What this task involves
Start at the line that contains "The image size is (1568, 772).". Repeat it and each line after it, exactly, up to and including the final line of the data.

= Beginning of Section =

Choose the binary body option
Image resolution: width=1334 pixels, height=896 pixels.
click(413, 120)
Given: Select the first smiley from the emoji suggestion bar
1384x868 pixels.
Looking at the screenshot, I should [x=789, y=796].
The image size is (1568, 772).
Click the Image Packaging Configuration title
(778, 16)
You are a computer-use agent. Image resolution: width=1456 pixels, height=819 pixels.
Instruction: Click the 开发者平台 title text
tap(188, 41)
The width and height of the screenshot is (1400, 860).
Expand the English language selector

= End of Section =

Result of the task
The image size is (1568, 772).
Click the Image Packaging Configuration title
(778, 16)
You are a computer-use agent. Image resolution: width=1456 pixels, height=819 pixels.
Instruction: Click the 开发者平台 title text
tap(188, 41)
The width and height of the screenshot is (1400, 860).
Expand the English language selector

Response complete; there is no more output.